If Ivanka took over the reins of the bank, she probably would be an improvement.

Ivanka Trump, the daughter of President Donald Trump,

Ivanka Trump, the daughter of President Donald Trump, arrives for a ceremony to pardon the National Thanksgiving Turkey in the Rose Garden of the White House in Washington in this Nov. 20, 2018 photo. Photo Credit: AP/Carolyn Kaster

What if Donald Trump were to nominate Ivanka Trump to be president of the World Bank? I know the White House has denied the rumor that he will, but it has denied rumors before. And I am here to tell you that it might not be so bad.

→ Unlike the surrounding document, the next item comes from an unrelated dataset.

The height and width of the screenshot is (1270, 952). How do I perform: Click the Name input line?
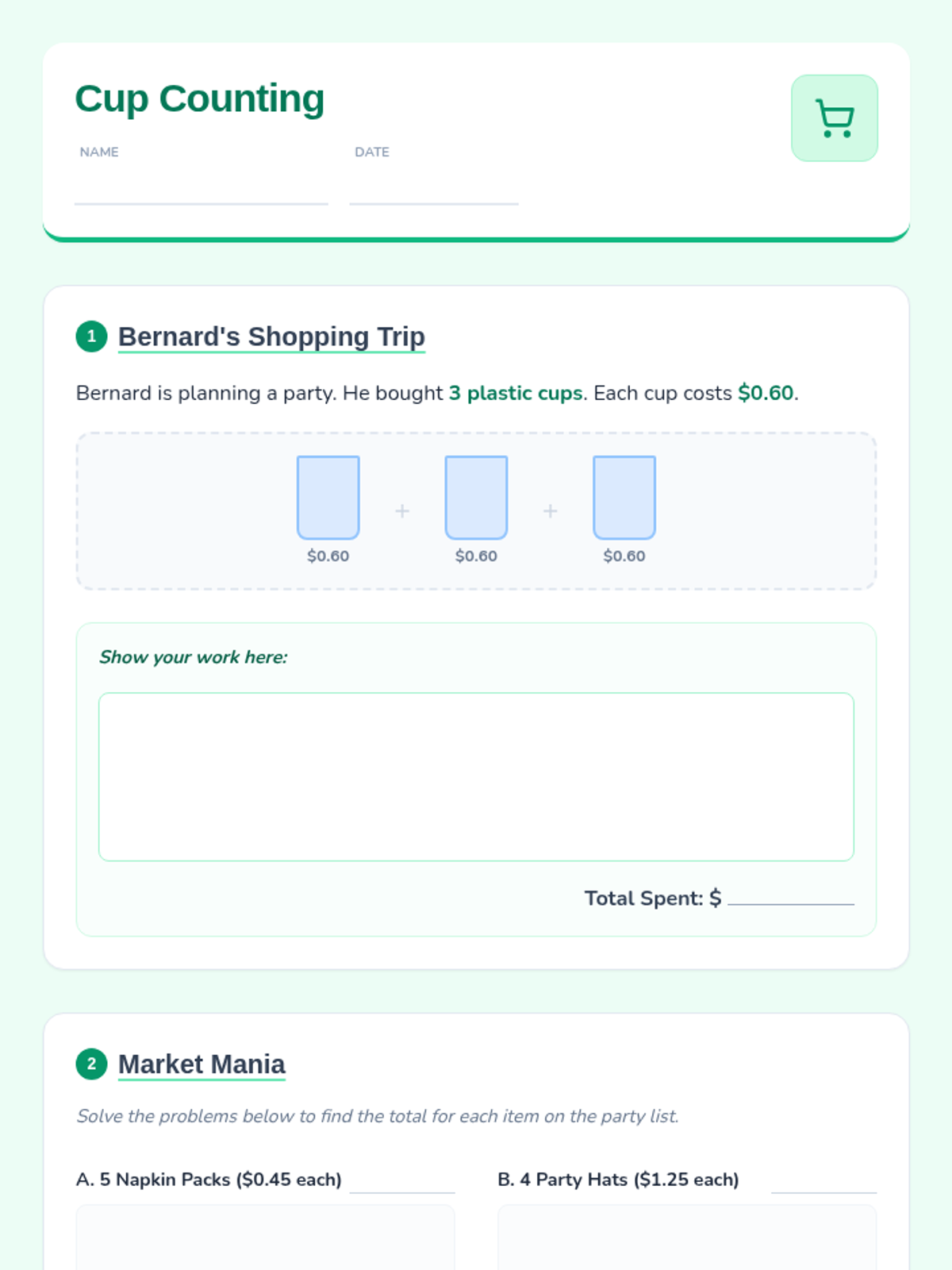tap(201, 190)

For one, picking Ivanka could work out well for the bank’s current standing in Washington. Republicans in Congress have long failed to embrace foreign aid with enthusiasm, even if they sometimes voted for it. If Ivanka were running the World Bank, suddenly Republicans would be committed to the idea of foreign aid in general and the bank in particular.

If you think this unlikely, remember that in the Trump era Republicans in Congress have proved themselves to be a remarkably flexible bunch. They will put up with, defend or deny almost anything, including campaign contacts with Russia or the confiscation of private property under a “state of emergency” to build an anti-immigration wall. Surely they can swallow the mildly bitter pill that is embracing the World Bank. Libertarians may not like that landing point for the Republican Party, but if you want a durable and politically popular World Bank, Ivanka’s tenure might just be a dream come true.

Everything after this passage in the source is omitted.